When learning a new language, putting together proper sentences and utilizing correct grammar can be daunting. Learning a second or third language is strongly encouraged in schools throughout the country. Although speaking and understanding a second language can be difficult at times, doing so with a stutter can be even more difficult without the use of a stuttering device. Learning how to be bilingual can improve your memory and attention span, but what impact can it have on your stutter?
What is Bilingualism?
According to The Stuttering Foundation, there is no true way to define bilingualism, nevertheless, it refers to those who speak two or more languages, or are spoken to in two or more languages at home. Bilingualism and second-language learning are very similar, other than the fact that second-language learners have gained the ability to speak a second language after the age of three.
Stuttering in Second Languages
The natural “um” and “uh” additions to speaking a second language aren’t considered a stutter, because they are words of concentration when trying to form sentences correctly. People who tend to stutter in their first language can typically count on stuttering in their second one as well because stuttering is a motor speech disorder. However, the variations of stuttering may differ, such as frequency (one might stutter more in one language than the other) and location (parts of the sentence that one might stutter at). For people who are learning second languages while using a stuttering device, a stutter may be noticed when:
- Mixing vocabulary. When trying to develop a sentence in one language then switching to the other for better understanding, this increases the skills in the weaker language but can also trigger an increase in disfluency.
- Using grammatically complex sentences. When thinking about correct grammar usage in a different language, it can be difficult to form a sentence without stuttering. The brain is on overdrive, and there can be too many words jumbled up to get the correct ones out properly.

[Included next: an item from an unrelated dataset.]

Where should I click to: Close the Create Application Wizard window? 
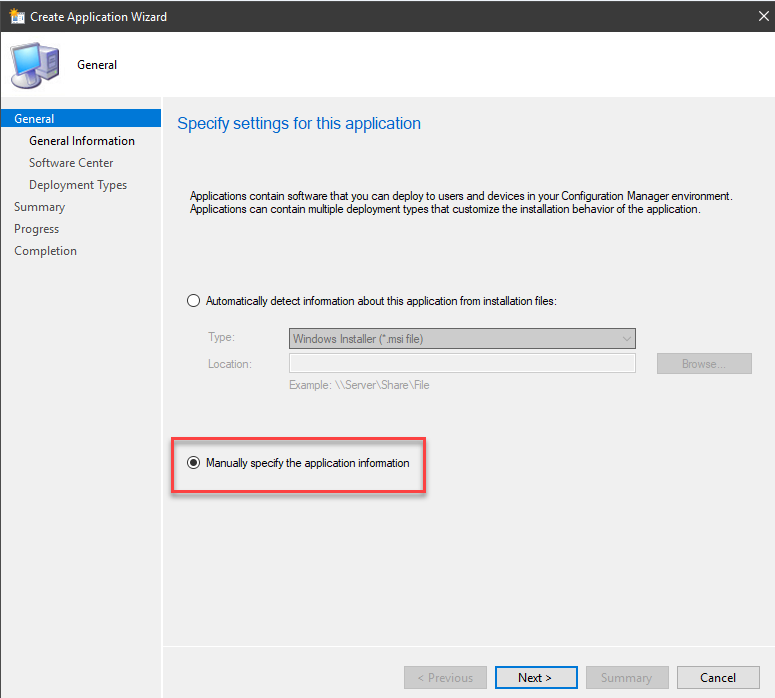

- Speaking to strangers. When someone is learning a new language, the teacher or parent who is helping them learn, become a casual conversationist. When someone who stutters is then placed to talk to someone new in a second language, the mental sentence development and speech movements may be altered because of the concentration the body is under.
What to do?
If a stutter has developed while learning a second language, don’t begin to worry. Stuttering when focusing intensity on speaking and pronunciation is normal, which comes hand in hand with learning a new language. If one notices that stuttering has increased or flares up when speaking another language other than your prominent one, realize that this is normal as well. Taking deep breaths to keep from becoming frustrated, using a stuttering device, and thinking before trying to speak are all helpful tools to handle a stutter. Listeners as well as speakers should always have patience, especially when it comes to speaking a new language and stuttering.